> **TASK BRIEF**: Quote the records below word for word, from the first line through the line containing "Looking at the screenshot, I should (x=198, y=759).", with both ends included.

:: PROVIDED RECORDS ::

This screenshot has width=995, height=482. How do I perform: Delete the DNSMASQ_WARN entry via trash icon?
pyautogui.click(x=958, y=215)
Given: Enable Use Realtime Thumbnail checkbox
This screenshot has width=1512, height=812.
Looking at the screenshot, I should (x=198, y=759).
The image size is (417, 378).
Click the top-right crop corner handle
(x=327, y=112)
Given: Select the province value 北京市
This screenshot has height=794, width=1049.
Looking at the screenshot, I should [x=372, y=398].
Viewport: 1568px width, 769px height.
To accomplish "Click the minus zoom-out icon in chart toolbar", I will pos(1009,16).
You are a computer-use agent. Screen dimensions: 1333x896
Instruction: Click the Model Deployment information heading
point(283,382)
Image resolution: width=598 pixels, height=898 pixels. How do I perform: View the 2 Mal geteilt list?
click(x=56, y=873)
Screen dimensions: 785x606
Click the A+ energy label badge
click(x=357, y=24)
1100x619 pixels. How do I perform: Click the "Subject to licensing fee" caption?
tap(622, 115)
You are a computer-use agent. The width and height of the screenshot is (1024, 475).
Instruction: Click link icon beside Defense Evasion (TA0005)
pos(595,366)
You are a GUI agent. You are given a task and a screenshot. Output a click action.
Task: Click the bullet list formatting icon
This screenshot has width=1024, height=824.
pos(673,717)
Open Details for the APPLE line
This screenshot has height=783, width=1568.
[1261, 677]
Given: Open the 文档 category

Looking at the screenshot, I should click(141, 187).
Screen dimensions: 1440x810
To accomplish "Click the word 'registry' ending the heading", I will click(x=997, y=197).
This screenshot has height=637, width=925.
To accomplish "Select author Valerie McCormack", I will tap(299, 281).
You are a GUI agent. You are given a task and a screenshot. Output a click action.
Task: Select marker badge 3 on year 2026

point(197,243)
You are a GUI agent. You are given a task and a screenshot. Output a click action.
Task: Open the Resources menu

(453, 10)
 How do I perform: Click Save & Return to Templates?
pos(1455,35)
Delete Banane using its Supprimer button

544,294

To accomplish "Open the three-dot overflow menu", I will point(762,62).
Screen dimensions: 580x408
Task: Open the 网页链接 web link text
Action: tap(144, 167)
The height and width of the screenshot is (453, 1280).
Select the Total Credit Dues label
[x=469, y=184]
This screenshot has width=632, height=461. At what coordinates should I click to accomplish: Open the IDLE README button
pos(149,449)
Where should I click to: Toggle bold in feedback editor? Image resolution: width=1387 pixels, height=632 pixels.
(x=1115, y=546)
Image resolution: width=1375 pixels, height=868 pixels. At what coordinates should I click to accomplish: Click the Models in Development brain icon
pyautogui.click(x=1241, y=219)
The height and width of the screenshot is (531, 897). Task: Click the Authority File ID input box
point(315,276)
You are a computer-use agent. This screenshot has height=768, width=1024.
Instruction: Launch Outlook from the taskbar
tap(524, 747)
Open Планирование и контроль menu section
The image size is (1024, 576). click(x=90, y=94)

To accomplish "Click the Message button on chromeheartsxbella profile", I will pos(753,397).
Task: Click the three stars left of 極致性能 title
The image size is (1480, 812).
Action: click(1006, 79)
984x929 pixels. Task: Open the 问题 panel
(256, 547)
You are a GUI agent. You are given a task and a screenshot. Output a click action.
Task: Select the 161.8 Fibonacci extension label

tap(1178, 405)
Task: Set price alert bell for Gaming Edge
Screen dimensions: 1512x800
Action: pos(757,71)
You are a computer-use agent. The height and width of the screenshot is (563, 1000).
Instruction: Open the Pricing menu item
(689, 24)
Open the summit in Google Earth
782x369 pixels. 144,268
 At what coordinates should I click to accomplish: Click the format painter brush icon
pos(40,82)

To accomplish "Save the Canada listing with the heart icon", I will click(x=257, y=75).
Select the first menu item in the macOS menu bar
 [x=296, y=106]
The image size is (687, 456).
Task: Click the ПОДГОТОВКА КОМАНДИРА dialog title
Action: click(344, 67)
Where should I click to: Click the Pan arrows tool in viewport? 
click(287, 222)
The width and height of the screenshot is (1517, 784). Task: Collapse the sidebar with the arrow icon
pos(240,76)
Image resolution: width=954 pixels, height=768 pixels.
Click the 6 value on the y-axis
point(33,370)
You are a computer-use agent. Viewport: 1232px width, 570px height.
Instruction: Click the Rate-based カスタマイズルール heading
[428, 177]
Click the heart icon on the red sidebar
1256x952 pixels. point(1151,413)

:::

> **REPLY TO THE TASK**:
This screenshot has width=995, height=482. How do I perform: Delete the DNSMASQ_WARN entry via trash icon?
pyautogui.click(x=958, y=215)
Given: Enable Use Realtime Thumbnail checkbox
This screenshot has width=1512, height=812.
Looking at the screenshot, I should (x=198, y=759).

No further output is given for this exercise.